Et lorsque ses membres rencontrent effectivement des difficultés avec d’autres instances associatives, ce n’est nullement parce que ces dernières chercheraient à les faire taire au nom de la lutte contre l’islamophobie : c’est précisément, à l’inverse, parce que la double identité musulmane et homosexuelle pose manifestement problème à certains militants associatifs. C’est ainsi que l’Inter-LGBT (dont sont pourtant membres des associations chrétiennes et juives) a refusé l’adhésion du collectif HM2F en 2011.
D’autres exemples viennent contredire la thèse erronée selon laquelle les associations LGBT françaises se désintéresseraient du sort des homosexuel-le-s musulman-e-s par peur d’être accusées d’islamophobie. Citons ainsi la solidarité manifestée de ce côté-ci de la Méditerranée avec l’association LGBT tunisienne Shams (en photo), qui subit actuellement de fortes pressions de la part des autorités de Tunis.
Un contexte d’homonationalisme délibérément occulté
Depuis le début de ce siècle, on observe partout en Europe une extrême-droitisation de l’électorat gay, qui se tourne de plus en plus largement vers des partis faisant de la dénonciation de l’islam et des musulmans leur fond de commerce électoral.

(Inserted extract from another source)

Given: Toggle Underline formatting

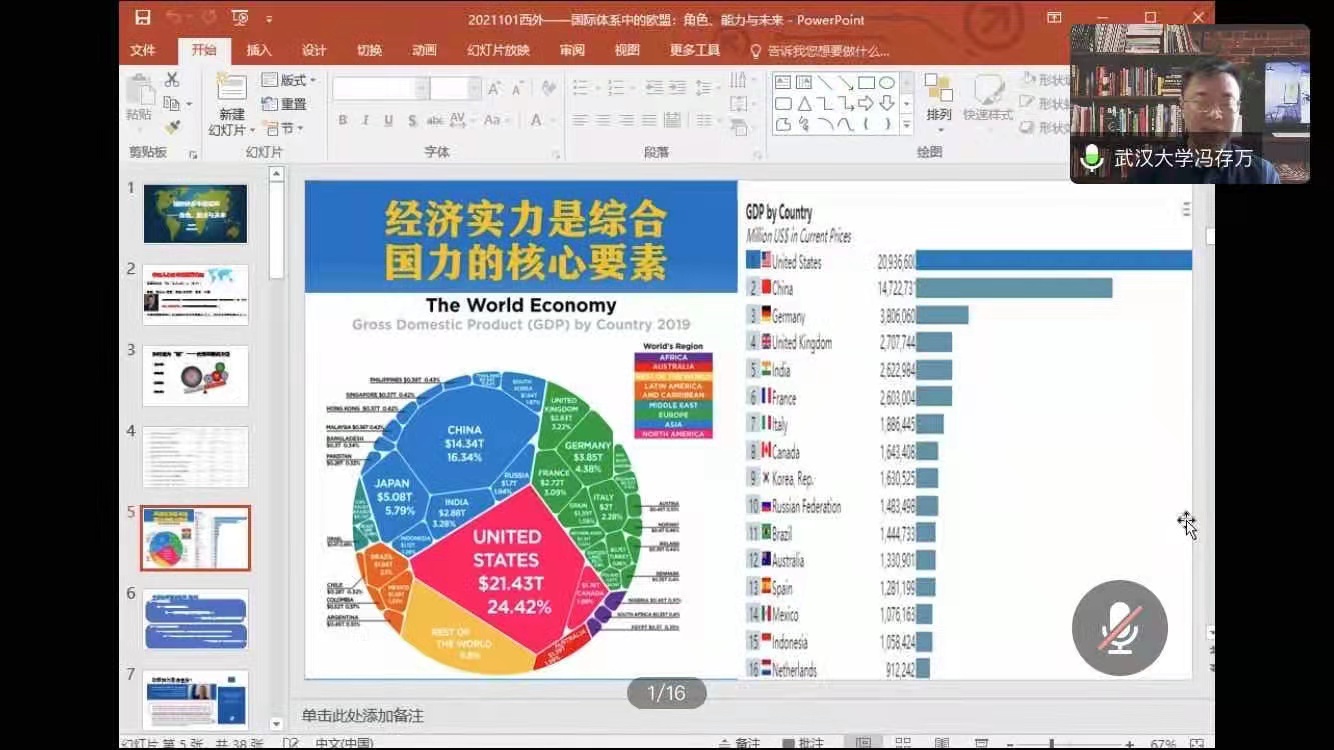Looking at the screenshot, I should tap(387, 120).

On est en réalité loin, très loin, d’une supposée indulgence des homosexuels occidentaux à l’égard de l’islamisme radical… Ce phénomène inquiétant, largement commenté ailleurs, est ici totalement passé sous silence.

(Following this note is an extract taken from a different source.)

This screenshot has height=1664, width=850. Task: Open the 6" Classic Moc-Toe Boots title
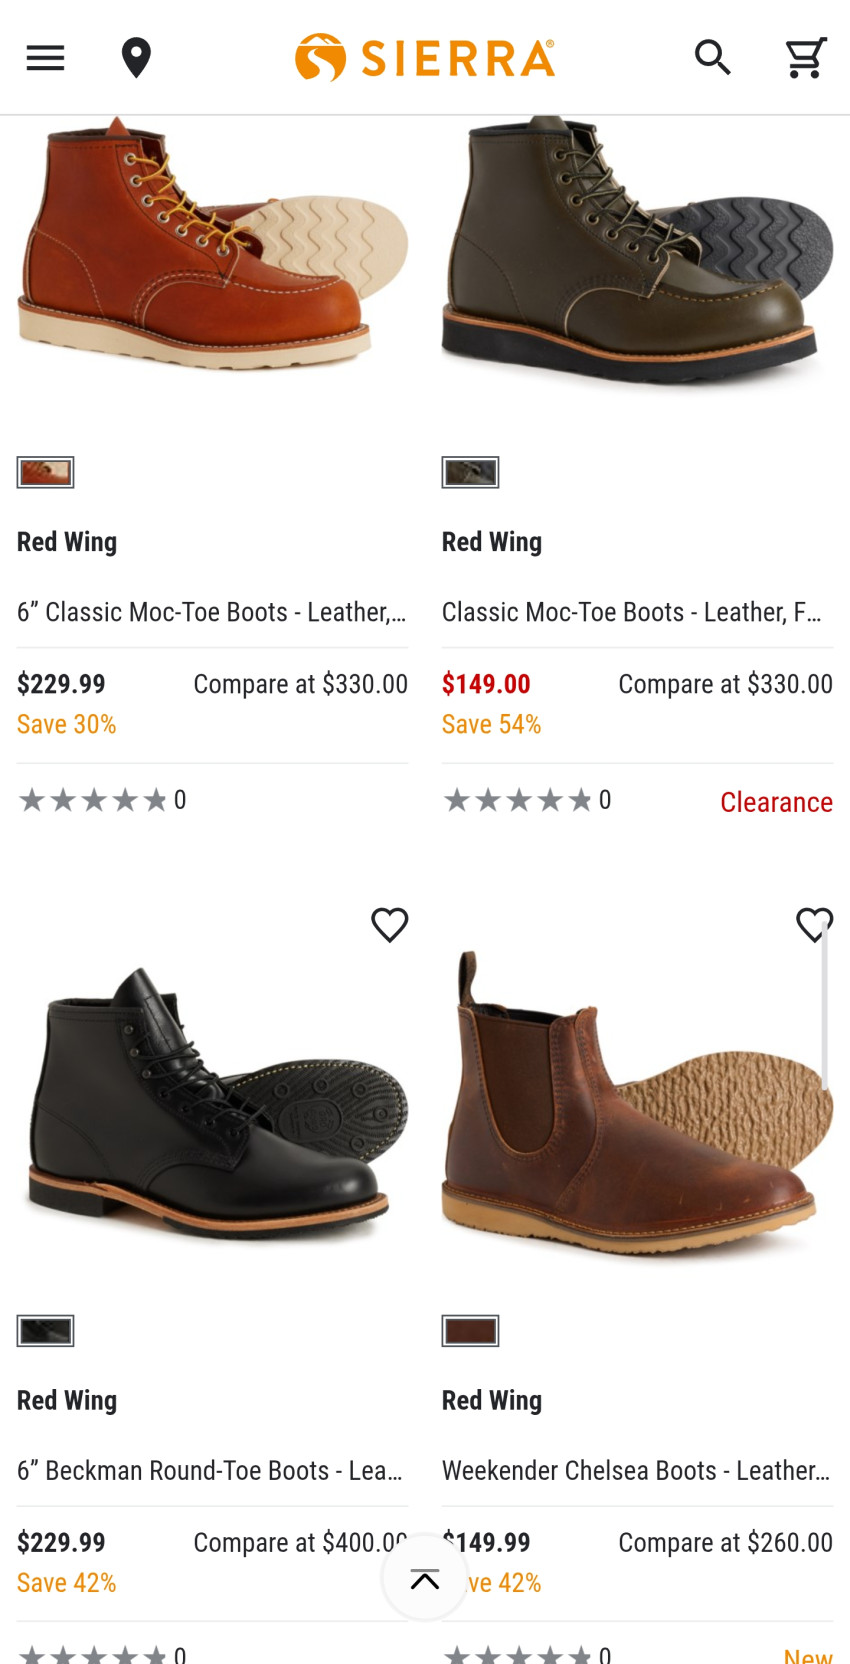point(211,612)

Les associations LGBT ne peuvent pourtant faire abstraction de ce contexte. L’auteur de cette tribune semble attendre d’elles la même attitude (faite de méfiance et de vigilance critique) à l’égard de l’islam que celle qu’elles manifestent habituellement à l’égard du christianisme, dès lors que des représentants de ces deux religions prétendent s’immiscer dans nos vies sexuelles. C’est oublier qu’on ne peut pas se positionner de la même manière face une religion installée, institutionnalisée, majoritaire en Europe depuis des siècles, et face à une religion minoritaire, dont les fidèles sont en butte à un racisme croissant.
Quel rôle pour les associations LGBT ?
Le rôle des associations LGBT n’est pas de dénoncer pour dénoncer : est-il besoin de souligner la barbarie évidente des décapitations d’homosexuels auxquelles procède Daesh ? Qui, au juste, conteste l’horreur de ces exécutions ? Qui ne les condamne pas ? Plutôt que d’enfoncer des portes ouvertes, les associations LGBT doivent d’abord réfléchir à ce qu’il leur est possible de faire, ici et maintenant, avec leurs moyens limités, pour être de « bons alliés » des homosexuel-le-s de religion ou de culture musulmane.
Cela nécessite en premier lieu d’entendre ce qu’ils ont à dire, de prendre conscience que leur expérience se situe bien souvent au carrefour de multiples discriminations : l’homophobie, bien sûr, mais aussi et tout autant le sexisme, le racisme, l’islamophobie… Cela demande de leur laisser toute la place à laquelle ils ont droit dans les structures déjà existantes. De leur apporter leur soutien quand ils le demandent. De ne pas prétendre s’exprimer à leur place. C’est une réflexion nouvelle qui doit s’ouvrir, bien au-delà d’une simple dénonciation manichéenne vertueuse.